セリエ博士:そうですね。ストレスという言葉は、異なる意味合いで使われています。このインタビューは医学に関わっていない人々に向けられたものではありますが、私たちは、ストレスという言葉の定義を、科学的に正しく維持すべきです。そして、もし私たちが、ストレスの医学的な定義を使用するなら、それは、超越瞑想や他のすべてのストレス解消のテクニックで用いているストレスの定義とは異なっています。

ストレスの医学的な定義とは、あらゆる要求に対する反応です。あなたが眠っているときでさえも、麻酔をかけられているときでさえも、あなたは、いくらかストレスを受けています。なぜなら、あなたは、あなたの体のある部分を使っているからです。あなたの心臓のポンプや呼吸は動き続けています。

──つまり、ストレスという言葉の定義に違いがあるということですね。マハリシがストレスという言葉を使うとき、彼は明らかに、何か否定的なものを意味しています。しかし、医学的な定義では、肯定でも否定でもないものを意味しているのですね。
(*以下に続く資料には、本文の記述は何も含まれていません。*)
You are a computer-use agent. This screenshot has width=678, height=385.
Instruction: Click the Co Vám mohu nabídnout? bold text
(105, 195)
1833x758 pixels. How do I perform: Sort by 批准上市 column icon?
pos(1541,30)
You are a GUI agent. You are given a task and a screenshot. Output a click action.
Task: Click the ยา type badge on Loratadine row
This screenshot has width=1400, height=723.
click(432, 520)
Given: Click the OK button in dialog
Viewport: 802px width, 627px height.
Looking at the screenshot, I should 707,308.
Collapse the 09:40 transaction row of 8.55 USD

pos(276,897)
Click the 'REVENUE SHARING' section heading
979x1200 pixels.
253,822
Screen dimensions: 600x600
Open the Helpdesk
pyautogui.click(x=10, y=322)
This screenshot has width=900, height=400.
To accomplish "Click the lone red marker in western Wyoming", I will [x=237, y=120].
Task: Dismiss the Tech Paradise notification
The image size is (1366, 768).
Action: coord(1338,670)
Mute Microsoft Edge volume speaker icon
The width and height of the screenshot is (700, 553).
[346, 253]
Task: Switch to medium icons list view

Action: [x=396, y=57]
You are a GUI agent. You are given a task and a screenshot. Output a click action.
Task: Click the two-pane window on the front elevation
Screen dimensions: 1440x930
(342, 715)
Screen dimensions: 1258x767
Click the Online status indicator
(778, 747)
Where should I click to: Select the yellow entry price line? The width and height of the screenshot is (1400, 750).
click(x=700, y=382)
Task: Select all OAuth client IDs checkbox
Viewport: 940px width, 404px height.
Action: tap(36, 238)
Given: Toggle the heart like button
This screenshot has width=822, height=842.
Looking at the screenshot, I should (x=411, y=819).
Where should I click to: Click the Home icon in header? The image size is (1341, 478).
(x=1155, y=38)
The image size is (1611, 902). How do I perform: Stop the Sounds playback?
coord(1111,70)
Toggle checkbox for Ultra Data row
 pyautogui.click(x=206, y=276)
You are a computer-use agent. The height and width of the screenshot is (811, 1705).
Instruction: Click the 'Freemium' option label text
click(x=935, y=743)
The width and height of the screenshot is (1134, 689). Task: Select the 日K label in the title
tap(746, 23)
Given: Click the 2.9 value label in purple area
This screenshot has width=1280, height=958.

セリエ博士:そうです。私がその概念を生み出したとき、私はこの違いについて考えませんでした。私はそれをストレスと呼びましたが、しばしば混乱がありました。一般の人達は、ストレスとディストレスを同じ意味合いで使っていますが、それらは同じではありません。痛みのストレス、悲しみのストレス、緊張感のストレス、苦しみのストレス、それは悪いストレス、ディストレスです。

しかし、創造のストレス、あるいは快活な形で物事に取り組むことで達成を可能にするストレスを、私たちは取り除きたいとは思いません。ですから、よいストレス(ユーストレス)があり、悪いストレス(ディストレス)がありますが、どんな要求に対する反応もストレスです。常にストレスはありますので、唯一すべきことは、そのストレスがあなた自身にとって有益であり、他の人にとっても有益であるかを確かめることです。

中枢神経系をリラックスさせる

──それでは、これらの用語を用いて、超越瞑想の有用性をどのように定義できますか?

セリエ博士:私は、超越瞑想を、人間の中枢神経系をリラックスさせる方法だと考えています。それによって、中枢神経系は、ストレスと共に生きることができ、ストレスによって苦しむことなく、本来の適切な機能を維持できるようになります。超越瞑想は、あらゆる活動のために、神経系を整える働きをするのです。結局のところ、神経系が、よいストレスあるいは悪いストレスの主要な源であり、満足あるいは不満足の主要な源となっています。ですから、もし超越瞑想によって神経系に影響を与えて、神経系が本当にリラックスして、最善の状態で、どんなストレスの要求にも柔軟に反応できるようになるなら、それは一つの理想的な解決策になると思います。